- **EXERCISE PROMPT**: Identify each line below that contains the word "computer", and copy it out.

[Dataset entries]
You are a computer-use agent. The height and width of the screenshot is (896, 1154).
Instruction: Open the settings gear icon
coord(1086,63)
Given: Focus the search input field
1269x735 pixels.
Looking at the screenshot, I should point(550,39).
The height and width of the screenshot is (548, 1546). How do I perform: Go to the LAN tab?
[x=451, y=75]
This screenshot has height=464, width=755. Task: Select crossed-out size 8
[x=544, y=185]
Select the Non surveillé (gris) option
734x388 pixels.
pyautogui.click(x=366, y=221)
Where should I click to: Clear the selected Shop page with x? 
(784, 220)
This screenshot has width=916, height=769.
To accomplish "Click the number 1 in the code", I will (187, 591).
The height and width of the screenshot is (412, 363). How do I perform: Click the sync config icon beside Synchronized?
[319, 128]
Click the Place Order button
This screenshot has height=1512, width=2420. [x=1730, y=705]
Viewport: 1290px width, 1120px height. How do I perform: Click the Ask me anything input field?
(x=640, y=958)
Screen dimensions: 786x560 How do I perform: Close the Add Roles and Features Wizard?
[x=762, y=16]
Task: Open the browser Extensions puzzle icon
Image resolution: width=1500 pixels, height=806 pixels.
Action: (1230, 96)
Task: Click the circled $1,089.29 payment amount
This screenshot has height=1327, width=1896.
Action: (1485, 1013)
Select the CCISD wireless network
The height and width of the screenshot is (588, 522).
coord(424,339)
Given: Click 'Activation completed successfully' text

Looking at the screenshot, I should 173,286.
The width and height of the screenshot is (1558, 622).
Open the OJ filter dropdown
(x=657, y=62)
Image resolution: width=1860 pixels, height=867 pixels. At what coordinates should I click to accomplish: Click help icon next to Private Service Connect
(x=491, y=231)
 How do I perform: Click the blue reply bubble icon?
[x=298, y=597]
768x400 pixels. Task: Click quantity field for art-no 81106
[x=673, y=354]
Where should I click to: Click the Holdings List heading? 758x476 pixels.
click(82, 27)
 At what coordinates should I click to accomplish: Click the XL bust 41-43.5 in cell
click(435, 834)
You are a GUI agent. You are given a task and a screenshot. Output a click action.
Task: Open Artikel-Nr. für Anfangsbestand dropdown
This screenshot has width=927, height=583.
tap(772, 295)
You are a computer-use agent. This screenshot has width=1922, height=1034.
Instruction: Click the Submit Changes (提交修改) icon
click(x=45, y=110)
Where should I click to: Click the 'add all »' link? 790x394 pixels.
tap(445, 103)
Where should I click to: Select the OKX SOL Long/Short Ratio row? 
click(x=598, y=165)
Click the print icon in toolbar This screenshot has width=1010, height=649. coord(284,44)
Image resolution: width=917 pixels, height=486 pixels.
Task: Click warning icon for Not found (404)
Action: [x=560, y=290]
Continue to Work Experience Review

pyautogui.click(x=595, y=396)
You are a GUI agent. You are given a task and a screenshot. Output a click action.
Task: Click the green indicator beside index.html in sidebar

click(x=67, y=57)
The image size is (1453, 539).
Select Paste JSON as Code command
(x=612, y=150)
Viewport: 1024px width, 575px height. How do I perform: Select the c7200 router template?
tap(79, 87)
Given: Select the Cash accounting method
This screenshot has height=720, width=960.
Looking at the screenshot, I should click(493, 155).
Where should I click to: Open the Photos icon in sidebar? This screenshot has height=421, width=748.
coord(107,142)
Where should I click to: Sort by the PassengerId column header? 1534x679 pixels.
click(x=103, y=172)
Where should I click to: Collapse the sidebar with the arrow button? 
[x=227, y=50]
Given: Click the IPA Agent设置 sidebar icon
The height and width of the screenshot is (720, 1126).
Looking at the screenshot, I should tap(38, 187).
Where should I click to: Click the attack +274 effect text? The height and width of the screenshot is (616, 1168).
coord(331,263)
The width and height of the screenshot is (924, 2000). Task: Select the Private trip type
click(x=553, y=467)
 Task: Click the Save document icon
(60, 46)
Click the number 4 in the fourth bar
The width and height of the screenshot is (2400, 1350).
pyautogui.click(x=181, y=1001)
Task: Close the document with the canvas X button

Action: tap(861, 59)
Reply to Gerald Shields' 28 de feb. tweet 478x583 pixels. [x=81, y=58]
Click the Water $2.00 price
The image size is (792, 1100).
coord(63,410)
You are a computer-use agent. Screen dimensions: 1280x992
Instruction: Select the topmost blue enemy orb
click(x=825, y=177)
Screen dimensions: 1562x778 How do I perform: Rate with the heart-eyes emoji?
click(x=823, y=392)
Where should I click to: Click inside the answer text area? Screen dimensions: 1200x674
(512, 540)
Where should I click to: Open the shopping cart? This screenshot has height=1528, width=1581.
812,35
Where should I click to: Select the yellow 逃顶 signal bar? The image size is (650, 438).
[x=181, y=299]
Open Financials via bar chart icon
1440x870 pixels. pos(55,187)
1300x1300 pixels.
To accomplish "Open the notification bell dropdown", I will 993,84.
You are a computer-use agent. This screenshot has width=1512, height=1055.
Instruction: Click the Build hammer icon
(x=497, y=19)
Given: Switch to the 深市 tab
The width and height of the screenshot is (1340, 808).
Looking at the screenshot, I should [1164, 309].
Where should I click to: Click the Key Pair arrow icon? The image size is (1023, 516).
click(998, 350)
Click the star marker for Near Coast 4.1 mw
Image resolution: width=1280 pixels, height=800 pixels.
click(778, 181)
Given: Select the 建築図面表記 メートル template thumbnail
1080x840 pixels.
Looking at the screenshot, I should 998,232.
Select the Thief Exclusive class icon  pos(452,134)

- **EXERCISE RESULT**:
You are a computer-use agent. The height and width of the screenshot is (896, 1154).
You are a computer-use agent. This screenshot has width=1922, height=1034.
You are a computer-use agent. Screen dimensions: 1280x992
You are a computer-use agent. This screenshot has width=1512, height=1055.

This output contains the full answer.